Baby boomers are out of touch with the real costs of long-term care — and the likelihood they will need it.
Seventy-two percent of boomers incorrectly assume that the Affordable Care Act will cover the costs of long-term care, according to a study released Tuesday by Nationwide Financial Retirement Institute, which surveyed 801 boomers with household incomes of $150,000 or more.
Moreover, while only 24% of participants over 40 believe they will need long-term care in the future, more than 70% of retirees actually will, according to the AP-NORC Center for Public Affairs Research and the Nationwide study, respectively.
The result is that baby boomers vastly underestimate the costs of long-term care. The typical boomer expects long-term care to cost only $36,220 annually, according to the study.

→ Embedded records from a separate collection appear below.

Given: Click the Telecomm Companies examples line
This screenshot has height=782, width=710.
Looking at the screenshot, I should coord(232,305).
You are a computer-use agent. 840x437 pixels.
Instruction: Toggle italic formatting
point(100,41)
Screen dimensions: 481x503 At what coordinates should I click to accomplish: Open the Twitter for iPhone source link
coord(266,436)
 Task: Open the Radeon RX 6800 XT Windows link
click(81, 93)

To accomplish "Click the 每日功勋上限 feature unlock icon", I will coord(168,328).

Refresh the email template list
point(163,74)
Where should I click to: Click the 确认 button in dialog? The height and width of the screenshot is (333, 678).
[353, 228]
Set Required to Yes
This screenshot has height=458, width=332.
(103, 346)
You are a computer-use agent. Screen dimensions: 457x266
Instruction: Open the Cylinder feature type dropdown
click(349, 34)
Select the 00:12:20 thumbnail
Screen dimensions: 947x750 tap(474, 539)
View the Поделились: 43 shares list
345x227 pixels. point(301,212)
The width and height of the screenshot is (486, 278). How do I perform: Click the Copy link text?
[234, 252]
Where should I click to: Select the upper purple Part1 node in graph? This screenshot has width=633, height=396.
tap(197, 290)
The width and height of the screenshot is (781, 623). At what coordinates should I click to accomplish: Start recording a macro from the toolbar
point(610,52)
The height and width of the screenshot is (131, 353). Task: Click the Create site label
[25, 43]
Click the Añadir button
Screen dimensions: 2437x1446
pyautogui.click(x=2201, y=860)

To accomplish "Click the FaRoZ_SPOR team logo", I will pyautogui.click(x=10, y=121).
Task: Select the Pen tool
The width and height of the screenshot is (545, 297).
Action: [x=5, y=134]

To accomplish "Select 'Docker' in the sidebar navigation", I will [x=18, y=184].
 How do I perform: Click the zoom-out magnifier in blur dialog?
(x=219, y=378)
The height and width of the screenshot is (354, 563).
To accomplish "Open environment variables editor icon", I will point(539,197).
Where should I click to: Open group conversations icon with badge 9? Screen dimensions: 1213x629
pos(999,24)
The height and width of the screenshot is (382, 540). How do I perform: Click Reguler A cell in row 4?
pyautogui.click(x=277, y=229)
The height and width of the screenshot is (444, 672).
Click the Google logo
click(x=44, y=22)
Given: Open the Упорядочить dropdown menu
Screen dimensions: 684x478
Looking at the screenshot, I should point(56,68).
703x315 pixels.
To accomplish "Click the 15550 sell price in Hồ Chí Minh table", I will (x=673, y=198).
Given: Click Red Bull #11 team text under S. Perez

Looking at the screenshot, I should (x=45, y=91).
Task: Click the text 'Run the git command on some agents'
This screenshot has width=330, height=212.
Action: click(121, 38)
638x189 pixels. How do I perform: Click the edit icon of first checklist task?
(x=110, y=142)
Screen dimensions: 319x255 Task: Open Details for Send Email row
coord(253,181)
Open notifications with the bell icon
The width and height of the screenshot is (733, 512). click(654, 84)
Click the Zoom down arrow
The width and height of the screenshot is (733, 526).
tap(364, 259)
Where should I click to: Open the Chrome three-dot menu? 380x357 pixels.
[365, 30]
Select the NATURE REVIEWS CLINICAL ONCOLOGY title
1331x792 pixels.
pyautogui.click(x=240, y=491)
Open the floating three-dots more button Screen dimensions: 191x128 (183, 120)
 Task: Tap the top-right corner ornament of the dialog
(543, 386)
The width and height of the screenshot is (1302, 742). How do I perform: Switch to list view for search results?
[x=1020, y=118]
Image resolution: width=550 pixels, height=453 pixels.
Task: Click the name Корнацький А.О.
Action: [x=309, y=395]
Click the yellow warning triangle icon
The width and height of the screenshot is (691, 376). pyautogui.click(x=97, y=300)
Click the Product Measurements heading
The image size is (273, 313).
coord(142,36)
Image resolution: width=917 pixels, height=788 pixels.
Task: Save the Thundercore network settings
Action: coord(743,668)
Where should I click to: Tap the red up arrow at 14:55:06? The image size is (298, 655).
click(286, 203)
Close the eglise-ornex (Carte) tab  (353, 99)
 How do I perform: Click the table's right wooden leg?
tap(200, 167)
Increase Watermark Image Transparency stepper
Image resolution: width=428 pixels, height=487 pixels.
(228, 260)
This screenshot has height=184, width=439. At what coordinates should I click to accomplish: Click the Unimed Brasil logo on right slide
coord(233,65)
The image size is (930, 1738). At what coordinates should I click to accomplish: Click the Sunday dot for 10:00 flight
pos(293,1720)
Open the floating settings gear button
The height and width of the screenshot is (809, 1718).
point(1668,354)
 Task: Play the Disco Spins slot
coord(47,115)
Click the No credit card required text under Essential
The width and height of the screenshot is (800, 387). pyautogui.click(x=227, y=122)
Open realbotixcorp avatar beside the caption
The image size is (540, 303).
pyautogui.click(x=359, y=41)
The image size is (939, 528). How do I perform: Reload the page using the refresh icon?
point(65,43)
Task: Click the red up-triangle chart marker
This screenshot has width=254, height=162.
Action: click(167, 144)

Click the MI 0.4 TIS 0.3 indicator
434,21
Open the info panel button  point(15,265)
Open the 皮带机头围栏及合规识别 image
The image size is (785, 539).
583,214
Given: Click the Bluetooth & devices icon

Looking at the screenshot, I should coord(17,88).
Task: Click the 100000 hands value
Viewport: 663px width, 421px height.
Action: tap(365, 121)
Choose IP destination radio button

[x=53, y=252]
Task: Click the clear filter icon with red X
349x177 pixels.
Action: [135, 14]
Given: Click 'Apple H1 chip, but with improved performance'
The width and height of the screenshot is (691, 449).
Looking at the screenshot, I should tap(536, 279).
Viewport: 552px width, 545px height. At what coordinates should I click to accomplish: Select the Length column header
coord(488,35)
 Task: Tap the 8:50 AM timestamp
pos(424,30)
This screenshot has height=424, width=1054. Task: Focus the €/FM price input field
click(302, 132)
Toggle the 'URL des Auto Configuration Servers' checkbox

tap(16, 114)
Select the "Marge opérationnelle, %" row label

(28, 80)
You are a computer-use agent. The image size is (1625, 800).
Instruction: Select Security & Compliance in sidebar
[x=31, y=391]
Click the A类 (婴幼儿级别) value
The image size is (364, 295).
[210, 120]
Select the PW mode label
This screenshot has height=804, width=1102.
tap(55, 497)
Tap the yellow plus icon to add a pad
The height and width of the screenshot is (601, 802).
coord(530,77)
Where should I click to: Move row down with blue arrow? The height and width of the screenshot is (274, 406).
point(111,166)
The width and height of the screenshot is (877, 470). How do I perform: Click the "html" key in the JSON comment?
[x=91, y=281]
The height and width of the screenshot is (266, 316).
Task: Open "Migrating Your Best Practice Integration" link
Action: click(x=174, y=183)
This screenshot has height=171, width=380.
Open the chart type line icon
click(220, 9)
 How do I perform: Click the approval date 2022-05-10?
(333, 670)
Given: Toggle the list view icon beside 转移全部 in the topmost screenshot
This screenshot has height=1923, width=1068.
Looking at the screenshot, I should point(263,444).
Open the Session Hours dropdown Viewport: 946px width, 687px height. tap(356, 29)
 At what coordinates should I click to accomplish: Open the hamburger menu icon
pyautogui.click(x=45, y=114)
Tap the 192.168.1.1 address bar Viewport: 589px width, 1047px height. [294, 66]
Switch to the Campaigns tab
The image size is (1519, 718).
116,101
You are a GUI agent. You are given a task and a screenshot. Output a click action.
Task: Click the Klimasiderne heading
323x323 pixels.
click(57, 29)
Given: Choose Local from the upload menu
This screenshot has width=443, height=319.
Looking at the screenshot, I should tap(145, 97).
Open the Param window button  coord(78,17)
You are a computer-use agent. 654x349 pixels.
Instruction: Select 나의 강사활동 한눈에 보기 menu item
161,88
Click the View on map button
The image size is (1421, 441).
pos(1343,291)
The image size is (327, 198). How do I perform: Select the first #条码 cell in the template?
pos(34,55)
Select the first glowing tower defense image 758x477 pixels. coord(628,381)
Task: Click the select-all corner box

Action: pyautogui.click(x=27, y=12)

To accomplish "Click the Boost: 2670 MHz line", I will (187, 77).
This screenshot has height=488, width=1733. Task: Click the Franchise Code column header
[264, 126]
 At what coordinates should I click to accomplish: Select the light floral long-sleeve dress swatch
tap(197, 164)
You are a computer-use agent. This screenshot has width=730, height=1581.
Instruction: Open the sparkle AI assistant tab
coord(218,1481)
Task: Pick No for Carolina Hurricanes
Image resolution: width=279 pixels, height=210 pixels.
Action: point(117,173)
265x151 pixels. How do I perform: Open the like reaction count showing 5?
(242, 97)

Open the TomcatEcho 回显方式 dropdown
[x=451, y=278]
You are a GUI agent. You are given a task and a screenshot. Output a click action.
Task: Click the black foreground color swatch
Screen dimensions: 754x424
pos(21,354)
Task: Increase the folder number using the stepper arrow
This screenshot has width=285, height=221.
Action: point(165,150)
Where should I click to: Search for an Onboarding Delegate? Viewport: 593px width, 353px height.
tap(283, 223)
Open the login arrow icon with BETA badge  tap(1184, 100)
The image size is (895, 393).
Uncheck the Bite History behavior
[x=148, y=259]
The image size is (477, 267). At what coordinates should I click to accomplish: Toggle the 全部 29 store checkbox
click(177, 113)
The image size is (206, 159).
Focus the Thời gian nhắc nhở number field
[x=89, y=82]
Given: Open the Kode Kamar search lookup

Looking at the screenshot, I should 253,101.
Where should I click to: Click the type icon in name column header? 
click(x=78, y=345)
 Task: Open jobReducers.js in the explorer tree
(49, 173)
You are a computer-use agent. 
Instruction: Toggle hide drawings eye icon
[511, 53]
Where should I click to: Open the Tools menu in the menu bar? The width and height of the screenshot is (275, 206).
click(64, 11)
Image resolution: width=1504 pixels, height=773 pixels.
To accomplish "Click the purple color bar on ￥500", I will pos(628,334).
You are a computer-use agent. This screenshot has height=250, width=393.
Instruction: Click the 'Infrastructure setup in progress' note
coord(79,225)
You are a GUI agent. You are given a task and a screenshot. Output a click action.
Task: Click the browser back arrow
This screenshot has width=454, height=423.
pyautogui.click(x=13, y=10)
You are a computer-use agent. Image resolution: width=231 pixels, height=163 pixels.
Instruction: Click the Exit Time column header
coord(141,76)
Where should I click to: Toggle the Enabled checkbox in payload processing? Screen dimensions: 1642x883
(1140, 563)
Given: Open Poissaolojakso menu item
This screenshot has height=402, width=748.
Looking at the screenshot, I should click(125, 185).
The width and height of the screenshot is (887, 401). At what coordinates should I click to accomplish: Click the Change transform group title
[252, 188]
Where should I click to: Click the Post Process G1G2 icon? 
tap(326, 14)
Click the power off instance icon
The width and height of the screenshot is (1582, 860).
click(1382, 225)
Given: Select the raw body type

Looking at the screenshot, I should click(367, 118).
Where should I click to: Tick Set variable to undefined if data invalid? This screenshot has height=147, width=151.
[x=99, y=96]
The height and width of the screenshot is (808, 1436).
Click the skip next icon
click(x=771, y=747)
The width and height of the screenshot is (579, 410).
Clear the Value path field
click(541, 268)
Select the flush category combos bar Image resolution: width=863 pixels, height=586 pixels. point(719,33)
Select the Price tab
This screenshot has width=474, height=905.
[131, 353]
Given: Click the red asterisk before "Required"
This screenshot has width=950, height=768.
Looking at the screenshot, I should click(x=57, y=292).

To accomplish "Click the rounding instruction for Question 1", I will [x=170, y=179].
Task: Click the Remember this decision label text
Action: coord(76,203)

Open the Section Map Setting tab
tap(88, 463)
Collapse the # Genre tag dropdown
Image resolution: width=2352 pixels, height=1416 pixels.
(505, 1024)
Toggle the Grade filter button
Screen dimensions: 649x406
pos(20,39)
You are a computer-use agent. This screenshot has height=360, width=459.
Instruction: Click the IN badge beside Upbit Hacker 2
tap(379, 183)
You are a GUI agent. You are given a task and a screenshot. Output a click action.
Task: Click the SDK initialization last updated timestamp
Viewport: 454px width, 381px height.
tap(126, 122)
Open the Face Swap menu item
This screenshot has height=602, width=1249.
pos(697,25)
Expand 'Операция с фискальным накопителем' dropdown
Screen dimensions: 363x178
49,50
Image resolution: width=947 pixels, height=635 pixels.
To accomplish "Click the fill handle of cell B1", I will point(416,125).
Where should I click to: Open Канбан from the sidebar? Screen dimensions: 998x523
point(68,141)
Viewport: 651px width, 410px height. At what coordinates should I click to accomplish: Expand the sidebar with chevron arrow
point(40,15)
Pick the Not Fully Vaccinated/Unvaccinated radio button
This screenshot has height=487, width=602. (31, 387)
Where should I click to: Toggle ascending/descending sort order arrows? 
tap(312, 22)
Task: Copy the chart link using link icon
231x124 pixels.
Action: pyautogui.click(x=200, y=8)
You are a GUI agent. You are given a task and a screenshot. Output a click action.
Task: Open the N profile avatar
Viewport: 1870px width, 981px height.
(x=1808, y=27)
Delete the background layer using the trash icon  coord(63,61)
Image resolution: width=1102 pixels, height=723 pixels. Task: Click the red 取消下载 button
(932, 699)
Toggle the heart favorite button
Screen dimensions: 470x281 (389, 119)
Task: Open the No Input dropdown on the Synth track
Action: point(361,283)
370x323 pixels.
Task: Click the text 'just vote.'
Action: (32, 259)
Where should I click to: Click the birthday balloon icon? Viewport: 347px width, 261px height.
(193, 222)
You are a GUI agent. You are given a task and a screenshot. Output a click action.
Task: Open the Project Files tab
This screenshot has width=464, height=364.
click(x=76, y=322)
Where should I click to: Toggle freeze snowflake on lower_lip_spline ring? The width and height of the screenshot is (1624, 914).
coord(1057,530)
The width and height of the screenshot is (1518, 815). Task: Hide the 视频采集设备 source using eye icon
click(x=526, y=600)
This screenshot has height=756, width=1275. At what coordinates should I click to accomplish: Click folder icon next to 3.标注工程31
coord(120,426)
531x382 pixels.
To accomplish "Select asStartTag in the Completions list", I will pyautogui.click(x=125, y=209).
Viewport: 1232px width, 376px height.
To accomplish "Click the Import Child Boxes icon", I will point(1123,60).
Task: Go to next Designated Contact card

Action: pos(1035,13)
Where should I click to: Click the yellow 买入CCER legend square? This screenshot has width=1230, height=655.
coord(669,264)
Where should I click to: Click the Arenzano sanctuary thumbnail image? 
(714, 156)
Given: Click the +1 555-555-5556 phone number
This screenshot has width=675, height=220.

The average cost of a year in a nursing home, which is the most expensive long-term-care option, is $265,000.
To make matters worse, the amount boomers expect to pay has declined by more than half since 2012.
“We think that this dramatic decline in the expected cost of care is due to a misunderstanding of the Affordable Care Act,” said Kevin McGarry, director of Nationwide Financial Retirement Institute.
Failing to set aside money for long-term care can force retirees into highly undesirable situations.
More than half of boomers say they would rather die than live in a nursing home, and about three-quarters would prefer to receive long-term care at home, according to the study.
But boomers who fail to save up may be forced to cover long-term care costs using Medicaid, which only kicks in if the recipient is staying in a nursing home — and the family must first run down its assets to $113,000 or less. “There is a misconception among a lot of folks who say 'I'll just use Medicaid,'” Mr. McGarry said. “People who are married need to think about the standard of living for the spouse who's not in the nursing home. If you run down all your assets, you have really impacted your spouse.”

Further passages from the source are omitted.